釣り・釣りの思い出・釣り界のこと・ボヤキ.etc

だぼ鯊の戯言(たわごと)八木禧昌作

2020-03-30 19:07:18 | 釣り

だぼ鯊の戯言(たわごと)

 

テレビもゲームもないころの神社の縁日が懐かしい、といえば、どんな時代?と笑われそうですがせいぜい六十数年前のお話し。でも数百年以上も昔、漁村の神社の祭礼で奉納された能狂言は、都から遠く離れた人々には飛び切りのエンタメだったことでしょうね。

 キョウゲンバカマ

 中紀の湯浅、由良白崎、南紀の周参見方面では、その昔カゴカキダイを「狂言袴(きょうげんばかま)」と呼んでいました。ご存知カゴカキダイは磯釣りの外道、エサ取り、ですが、色彩魚拓のマニアには格好の素材として喜ばれますし、水族館でも展示には欠かせない美しい魚です。

この魚がなぜ「狂言袴」と言われるか、賢明な読者諸彦ならイラストを見ずとも、既にお気づきでしょう、そうです、この魚の体側に走る縦縞から狂言師の身につける「袴」のストライプ模様を連想したもので古典芸能が、紀州の漁村にも根強く浸透していた証しでしょう。狂言袴、とは、なかなかすぐれたネーミングです。

能がすこし気取って高尚で幽玄な感じなのに対し、狂言はのんきな大名やおどけた召使い、いんちきな山伏や商人が主役で日々の生活の中で起こる身近な様々な出来事を題材としています。

漁村でどんな演目が奉納されていたかは知る術もありませんが、たとえば三十分ほどの「棒縛(ぼうしばり)」の登場人物は3人。酒好きな二人の召使い太郎冠者・次郎冠者は主人が留守になるたびに酒蔵へ忍び込んでは盗み酒をする…平易な物語の展開と笑いは万人向き、おそらくこのような内容の物でなかったか、と想像します。
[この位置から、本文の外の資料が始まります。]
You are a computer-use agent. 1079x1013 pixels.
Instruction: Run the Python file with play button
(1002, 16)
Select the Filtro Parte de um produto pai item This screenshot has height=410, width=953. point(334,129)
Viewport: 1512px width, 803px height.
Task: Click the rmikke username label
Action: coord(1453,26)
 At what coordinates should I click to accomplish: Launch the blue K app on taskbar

狂言はおよそ六百年も続いた伝統芸能ですから、笑いの中に社会の矛盾への風刺あり、教訓あり、年を経て熟成された上品な笑いに育っていったのでしょう。

一方、この魚の標準和名に目を向けてみましょう。図鑑には「カゴカキダイ」とあります。いったいどこから名がついたのでしょうね。調べてみるとこの名前は、「物書きのペンだこ」と同じで、言うならば職業病から来ています。

えっ職業病?と思わず声を上げた方もおられるのでは…。そうです。実は、江戸時代を中心に往時の交通手段に欠かせないのが「駕籠(かご)」または「籠(かご)」です。このかごを前後2人でかつぐわけですが、前のかつぎ手を「先棒」といい、後ろのかつぎ手が「後棒」で、後棒の方が先輩格。「エイッホッ、エイッホッ」、のかけ声が聞こえてきそうです。まるで時代劇を観ているような気分になってきます。
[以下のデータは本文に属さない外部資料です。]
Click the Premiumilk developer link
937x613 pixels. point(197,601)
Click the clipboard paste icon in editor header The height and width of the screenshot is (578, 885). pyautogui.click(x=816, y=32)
このかつぎ手を「駕籠舁(かごかき)」と呼びました。れっきとした職業です。人間を乗せて運ぶものですから大変な重労働、体格が良くて、頑張り根性のある者でないと、とても勤まるものではありませんでした。

駕籠の重い心棒を肩に乗せるので、駕籠舁さんの肩は筋肉が発達してグイッと盛り上がります。「物書きのペンだこ」と同じといいましたが、この魚も肩から、グイッと盛り上がるので、駕籠舁さんにあやかって名が付いたようです。

「狂言袴」にしても「籠舁鯛」にしても、魚の呼び名に庶民の生活や文化の歴史が深く刻まれている、と言えそうです。

《劇場入場者数が基準に達せず大阪市が、文楽への補助金を減額へ》などの新聞記事を目にする昨今、日本の伝統古典芸能が漁村の片隅でしっかり息づいていた古(いにしえ)の時代が懐かしく思い起こされます。